I’ve got a plan: Kidnap me. We’ll enjoy a month of vacation on a heavenly beach of white sand. Then you can ask for a ransom. My parents love me; I’m ninety-nine percent certain they’d give a good amount of money for me. (Remember, I’m supposed to take over the family business.) With that, we can record an album, and you’ll get famous. I’ll bribe my professors so they’ll let me make up my exams, and I’ll graduate summa cum laude. Plus I’ll be in the papers because of the kidnapping. What do you think? It’s an airtight plan IMO.

Shit. I don’t want to take my exams. I don’t want to spend the winter in London. It’s cold all the time. It doesn’t matter how I dress; I always feel like an ice cube. And the sky’s always gray. And you just keep traveling back and forth from one hot, fun place to another. I hate you. A little bit.
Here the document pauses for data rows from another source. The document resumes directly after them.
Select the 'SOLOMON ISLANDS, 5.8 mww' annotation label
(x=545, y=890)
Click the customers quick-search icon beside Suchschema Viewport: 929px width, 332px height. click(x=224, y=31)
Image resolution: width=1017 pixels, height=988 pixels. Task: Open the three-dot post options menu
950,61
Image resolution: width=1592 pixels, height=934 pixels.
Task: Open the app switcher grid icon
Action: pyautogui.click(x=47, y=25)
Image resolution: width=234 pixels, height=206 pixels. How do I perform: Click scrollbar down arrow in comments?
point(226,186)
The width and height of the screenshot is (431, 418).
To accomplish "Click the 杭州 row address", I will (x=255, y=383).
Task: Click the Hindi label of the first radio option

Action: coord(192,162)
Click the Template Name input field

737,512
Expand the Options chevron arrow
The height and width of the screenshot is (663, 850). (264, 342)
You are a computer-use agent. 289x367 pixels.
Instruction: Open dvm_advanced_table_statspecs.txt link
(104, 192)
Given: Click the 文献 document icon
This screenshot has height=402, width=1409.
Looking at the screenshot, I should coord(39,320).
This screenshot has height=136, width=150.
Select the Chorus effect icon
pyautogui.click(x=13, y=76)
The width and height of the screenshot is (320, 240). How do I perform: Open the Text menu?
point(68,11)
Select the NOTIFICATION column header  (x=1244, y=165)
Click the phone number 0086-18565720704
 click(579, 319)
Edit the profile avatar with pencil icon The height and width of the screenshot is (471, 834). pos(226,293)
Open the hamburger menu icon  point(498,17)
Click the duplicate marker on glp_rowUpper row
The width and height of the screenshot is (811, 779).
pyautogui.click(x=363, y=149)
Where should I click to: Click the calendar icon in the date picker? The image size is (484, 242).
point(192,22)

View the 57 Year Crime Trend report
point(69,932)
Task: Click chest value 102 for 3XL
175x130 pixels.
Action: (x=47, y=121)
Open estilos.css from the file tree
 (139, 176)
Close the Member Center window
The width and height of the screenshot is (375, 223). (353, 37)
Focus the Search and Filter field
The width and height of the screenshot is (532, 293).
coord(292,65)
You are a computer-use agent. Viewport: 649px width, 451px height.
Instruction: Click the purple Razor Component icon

Don’t act like you know me soooo well. I’m a mysterious girl, enigmatic. Ha ha. By the way, I’ll spend my birthday half here and half there. I’ll spend the morning here packing my bag, and then I’ll catch the train to have lunch at home. I’ll stay there for Christmas.

From: Rhys Baker

To: Ginger Davies

Subject: You say when

Come with me. What’s stopping you?

From: Ginger Davies

To: Rhys Baker

Subject: RE: You say when

Very funny, Rhys. I don’t know, maybe I have a degree to finish? For example. Not that it matters. It’s just a minor thing. Also, I need to start my job after. Just that.

From: Rhys Baker

To: Ginger Davies

Subject: Life is long

True, you have to finish school. But when you do, there are still lots of summers left. Who knows, maybe one day you’ll catch a plane for Australia or somewhere else? You did do it once, remember?

From: Ginger Davies

To: Rhys Baker

Subject: RE: Life is long

Yes, I remember how I was lost until some dude looking bored with the world came up and rescued me. Rhys, let’s admit it, I’m not one of those adventurous chicks destined to take on the world. Probably the opposite. Probably I’m just waiting for the world to crush me. But it’s fine, I’ve got lots of other things going on. Not all of us have to be brave and independent and all that. I don’t know, I see you and I think, I just couldn’t live like that: grabbing a bag and taking off on my own. I’d probably lose my shit, break down in tears, and run for the first embassy I could find.

From: Ginger Davies

To: Rhys Baker

Subject: Routine

I feel weird when we go for more than a day without writing. Turning on the computer and not finding one of your emails makes me sleep badly, just so you know.

I told you already. I’m addicted to your emails.